Social workers, in particular, are a professional group that is projected to face shortages in the future.
These shortages can be exacerbated by the strict requirements set by occupational licensing laws, which include large education requirements, experiential requirements, and examination requirements. For social workers, the examination requirements are particularly notable, as many states, including Utah, require various types of social workers to pass a licensing examination administered by the Association of Social Work Boards (ASWB) in order to become fully licensed professionals.
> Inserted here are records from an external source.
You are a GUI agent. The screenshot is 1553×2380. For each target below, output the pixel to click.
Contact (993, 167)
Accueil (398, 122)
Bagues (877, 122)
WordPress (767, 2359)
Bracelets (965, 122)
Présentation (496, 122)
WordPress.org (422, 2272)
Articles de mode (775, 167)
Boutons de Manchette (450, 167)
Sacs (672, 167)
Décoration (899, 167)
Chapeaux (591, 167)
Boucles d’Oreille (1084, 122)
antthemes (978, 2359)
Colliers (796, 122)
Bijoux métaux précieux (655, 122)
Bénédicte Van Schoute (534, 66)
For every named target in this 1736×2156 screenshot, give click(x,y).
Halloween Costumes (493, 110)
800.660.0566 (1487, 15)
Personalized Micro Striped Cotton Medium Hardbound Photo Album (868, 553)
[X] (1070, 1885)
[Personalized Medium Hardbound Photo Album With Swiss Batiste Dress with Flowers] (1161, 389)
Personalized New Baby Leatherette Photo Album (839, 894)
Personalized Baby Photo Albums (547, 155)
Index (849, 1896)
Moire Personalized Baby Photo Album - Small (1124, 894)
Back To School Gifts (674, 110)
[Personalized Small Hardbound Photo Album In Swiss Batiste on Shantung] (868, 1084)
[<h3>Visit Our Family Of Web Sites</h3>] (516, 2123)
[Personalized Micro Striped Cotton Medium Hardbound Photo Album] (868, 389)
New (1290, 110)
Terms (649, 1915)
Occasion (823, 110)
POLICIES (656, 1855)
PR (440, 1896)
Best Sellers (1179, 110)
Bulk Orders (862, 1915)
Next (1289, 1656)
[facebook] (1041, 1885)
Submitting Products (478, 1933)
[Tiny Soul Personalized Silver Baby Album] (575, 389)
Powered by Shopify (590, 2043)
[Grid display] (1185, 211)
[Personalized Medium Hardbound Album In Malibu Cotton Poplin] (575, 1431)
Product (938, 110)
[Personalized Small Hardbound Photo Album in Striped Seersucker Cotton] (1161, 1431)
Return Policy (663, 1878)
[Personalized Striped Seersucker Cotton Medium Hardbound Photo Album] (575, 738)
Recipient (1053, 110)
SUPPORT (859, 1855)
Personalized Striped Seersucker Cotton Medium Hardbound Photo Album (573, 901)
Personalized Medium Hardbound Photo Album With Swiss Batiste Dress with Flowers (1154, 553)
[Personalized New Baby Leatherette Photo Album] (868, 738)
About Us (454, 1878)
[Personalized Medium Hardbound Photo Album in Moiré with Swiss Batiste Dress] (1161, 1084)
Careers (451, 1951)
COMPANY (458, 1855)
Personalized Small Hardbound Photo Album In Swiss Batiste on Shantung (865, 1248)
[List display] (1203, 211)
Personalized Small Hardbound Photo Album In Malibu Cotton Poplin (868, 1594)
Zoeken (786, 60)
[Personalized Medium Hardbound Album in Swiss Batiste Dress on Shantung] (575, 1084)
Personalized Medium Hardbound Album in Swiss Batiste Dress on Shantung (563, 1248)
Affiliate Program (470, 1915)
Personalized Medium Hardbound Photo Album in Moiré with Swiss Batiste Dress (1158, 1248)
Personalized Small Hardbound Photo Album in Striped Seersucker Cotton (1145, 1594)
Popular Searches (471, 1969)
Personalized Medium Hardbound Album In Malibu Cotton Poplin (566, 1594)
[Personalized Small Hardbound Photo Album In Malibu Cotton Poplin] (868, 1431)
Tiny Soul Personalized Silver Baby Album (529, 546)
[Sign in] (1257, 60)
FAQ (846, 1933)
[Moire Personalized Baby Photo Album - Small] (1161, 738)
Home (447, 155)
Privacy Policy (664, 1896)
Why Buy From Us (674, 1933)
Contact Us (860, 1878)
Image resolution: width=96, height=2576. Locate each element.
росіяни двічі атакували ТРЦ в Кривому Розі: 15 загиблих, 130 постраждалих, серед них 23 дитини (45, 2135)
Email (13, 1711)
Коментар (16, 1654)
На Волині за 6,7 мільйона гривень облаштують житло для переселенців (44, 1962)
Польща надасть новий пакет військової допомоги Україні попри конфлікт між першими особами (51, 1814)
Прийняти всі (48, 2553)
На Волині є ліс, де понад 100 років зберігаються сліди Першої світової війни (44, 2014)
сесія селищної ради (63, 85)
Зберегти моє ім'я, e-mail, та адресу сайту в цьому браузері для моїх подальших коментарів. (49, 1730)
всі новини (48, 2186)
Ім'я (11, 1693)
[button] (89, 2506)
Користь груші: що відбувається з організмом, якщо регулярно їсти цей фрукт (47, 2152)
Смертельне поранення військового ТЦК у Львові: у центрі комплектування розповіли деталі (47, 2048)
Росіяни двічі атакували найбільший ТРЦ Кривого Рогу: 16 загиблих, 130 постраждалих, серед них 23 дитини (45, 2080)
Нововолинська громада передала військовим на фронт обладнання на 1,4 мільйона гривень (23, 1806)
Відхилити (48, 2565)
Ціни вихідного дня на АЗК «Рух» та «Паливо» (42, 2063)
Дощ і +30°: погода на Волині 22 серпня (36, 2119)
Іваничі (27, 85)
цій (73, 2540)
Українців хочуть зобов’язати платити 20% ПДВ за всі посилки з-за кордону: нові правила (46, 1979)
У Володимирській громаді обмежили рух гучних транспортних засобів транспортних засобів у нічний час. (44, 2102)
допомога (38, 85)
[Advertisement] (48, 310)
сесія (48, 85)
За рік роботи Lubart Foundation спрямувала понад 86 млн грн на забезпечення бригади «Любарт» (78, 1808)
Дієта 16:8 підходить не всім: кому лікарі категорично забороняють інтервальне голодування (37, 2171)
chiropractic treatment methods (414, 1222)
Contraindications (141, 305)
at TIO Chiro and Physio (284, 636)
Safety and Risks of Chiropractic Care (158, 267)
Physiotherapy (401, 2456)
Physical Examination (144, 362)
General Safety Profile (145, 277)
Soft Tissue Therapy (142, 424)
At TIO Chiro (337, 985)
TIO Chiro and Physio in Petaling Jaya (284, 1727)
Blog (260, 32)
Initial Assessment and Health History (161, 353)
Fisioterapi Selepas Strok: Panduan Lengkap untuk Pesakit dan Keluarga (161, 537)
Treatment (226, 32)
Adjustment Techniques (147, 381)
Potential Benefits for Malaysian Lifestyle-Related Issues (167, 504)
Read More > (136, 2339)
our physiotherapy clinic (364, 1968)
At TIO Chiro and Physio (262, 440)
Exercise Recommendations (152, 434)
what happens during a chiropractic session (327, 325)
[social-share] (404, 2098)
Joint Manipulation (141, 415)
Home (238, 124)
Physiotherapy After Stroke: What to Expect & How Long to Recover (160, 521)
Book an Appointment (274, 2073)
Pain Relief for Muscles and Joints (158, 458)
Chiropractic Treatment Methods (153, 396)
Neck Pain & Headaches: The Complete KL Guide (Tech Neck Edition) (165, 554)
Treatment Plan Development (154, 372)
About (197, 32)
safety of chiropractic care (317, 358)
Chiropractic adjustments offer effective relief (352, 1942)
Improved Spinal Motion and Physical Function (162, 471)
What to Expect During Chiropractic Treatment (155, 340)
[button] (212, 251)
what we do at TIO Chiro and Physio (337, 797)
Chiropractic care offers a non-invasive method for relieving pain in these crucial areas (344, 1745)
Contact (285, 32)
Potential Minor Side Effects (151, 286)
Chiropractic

These exams are intended to gauge a social worker’s ability to practice ethically and safely. Additionally, they are currently mandatory for gaining licensure in nearly every US state at various levels of licensure. However, the necessity and value of these exams have been challenged.
Recent pass-rate data from the ASWB has revealed a significant disparity in passing rates between White test-takers and those of other racial and ethnic groups.
This data suggests that the exams administered by the ASWB may be biased and, as a result, harm hopeful Black, Latino/Hispanic, and Indigenous social workers. Instead of serving their intended purpose, these exams appear to inadvertently promote economic protectionism and insulate those already licensed from the potential competition of newly licensed professionals.
House Bill 250, sponsored by Representative Marsha Judkins, could provide a solution to the current issue with social worker licensing exams. This legislation removes examination requirements for licensure as a certified social worker or social service worker. It also authorizes, if chosen, the re-creation of a pathway to licensure that includes examination but could provide an opportunity to alter the means of examination.
Additionally, this bill also lessens the impact of potentially damaging examination requirements by allowing for a provisional clinical social worker license to be issued to an applicant who:
- has applied for licensure as a clinical social worker
- speaks English as a second language
- has not obtained a passing score on the examination
- and otherwise meets all the requirements for licensure as a clinical social worker.
Potentially biased examinations and shortages in such a vital field are important issues and it is important that occupational licensing is made an equitable and fair process to ensure that communities have the necessary workforce to combat poor mental health outcomes. House Bill 250 works to ensure those outcomes.